M2-CLIP: A Multimodal, Multi-task Adapting Framework for Video Action Recognition
This work addresses the problem of improving generalization in video action recognition for researchers and practitioners, though it is incremental as it builds on existing CLIP and PEFT technologies.
The paper tackles the challenge of balancing strong supervised performance with generalization in video action recognition by introducing M2-CLIP, a multimodal, multi-task adapting framework that enhances temporal representation and semantic learning, achieving exceptional supervised performance and robust zero-shot generalization.

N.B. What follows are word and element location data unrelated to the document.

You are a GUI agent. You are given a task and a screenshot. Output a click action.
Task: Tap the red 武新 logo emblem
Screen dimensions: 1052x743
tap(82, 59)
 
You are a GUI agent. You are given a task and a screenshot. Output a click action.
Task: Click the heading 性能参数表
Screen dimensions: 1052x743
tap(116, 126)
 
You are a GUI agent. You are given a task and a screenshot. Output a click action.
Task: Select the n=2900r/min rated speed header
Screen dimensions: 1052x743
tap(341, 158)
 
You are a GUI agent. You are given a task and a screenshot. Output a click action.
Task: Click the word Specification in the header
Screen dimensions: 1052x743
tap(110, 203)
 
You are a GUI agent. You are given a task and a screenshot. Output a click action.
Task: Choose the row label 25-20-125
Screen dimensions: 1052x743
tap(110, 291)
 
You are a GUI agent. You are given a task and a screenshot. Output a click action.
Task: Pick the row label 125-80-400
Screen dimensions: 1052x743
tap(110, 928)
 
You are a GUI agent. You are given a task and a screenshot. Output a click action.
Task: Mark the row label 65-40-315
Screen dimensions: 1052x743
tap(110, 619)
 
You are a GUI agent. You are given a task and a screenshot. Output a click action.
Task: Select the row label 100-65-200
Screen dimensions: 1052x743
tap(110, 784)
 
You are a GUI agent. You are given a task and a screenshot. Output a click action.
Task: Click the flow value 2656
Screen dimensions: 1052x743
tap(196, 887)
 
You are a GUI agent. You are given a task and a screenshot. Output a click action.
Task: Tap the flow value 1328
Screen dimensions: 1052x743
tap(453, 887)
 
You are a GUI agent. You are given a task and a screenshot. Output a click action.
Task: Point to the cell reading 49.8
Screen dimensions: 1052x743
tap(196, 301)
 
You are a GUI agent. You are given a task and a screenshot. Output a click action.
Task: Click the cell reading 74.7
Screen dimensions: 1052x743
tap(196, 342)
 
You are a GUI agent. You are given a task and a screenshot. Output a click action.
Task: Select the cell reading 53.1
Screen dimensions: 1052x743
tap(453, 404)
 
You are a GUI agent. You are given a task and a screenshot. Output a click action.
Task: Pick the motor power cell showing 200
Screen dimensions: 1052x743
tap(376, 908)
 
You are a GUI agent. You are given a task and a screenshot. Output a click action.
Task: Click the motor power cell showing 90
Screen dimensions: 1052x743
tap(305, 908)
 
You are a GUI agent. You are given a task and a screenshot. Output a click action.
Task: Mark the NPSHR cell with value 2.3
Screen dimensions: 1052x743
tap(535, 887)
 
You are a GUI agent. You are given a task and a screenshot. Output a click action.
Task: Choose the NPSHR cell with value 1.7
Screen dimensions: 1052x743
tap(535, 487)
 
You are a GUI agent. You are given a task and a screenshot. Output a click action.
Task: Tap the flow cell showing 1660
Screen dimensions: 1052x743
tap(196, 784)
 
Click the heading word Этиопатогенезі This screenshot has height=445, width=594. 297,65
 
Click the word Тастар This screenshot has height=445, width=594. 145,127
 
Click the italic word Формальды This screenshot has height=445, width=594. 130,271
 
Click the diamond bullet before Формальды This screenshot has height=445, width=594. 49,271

Recently, the rise of large-scale vision-language pretrained models like CLIP, coupled with the technology of Parameter-Efficient FineTuning (PEFT), has captured substantial attraction in video action recognition. Nevertheless, prevailing approaches tend to prioritize strong supervised performance at the expense of compromising the models' generalization capabilities during transfer. In this paper, we introduce a novel Multimodal, Multi-task CLIP adapting framework named \name to address these challenges, preserving both high supervised performance and robust transferability. Firstly, to enhance the individual modality architectures, we introduce multimodal adapters to both the visual and text branches. Specifically, we design a novel visual TED-Adapter, that performs global Temporal Enhancement and local temporal Difference modeling to improve the temporal representation capabilities of the visual encoder. Moreover, we adopt text encoder adapters to strengthen the learning of semantic label information. Secondly, we design a multi-task decoder with a rich set of supervisory signals to adeptly satisfy the need for strong supervised performance and generalization within a multimodal framework. Experimental results validate the efficacy of our approach, demonstrating exceptional performance in supervised learning while maintaining strong generalization in zero-shot scenarios.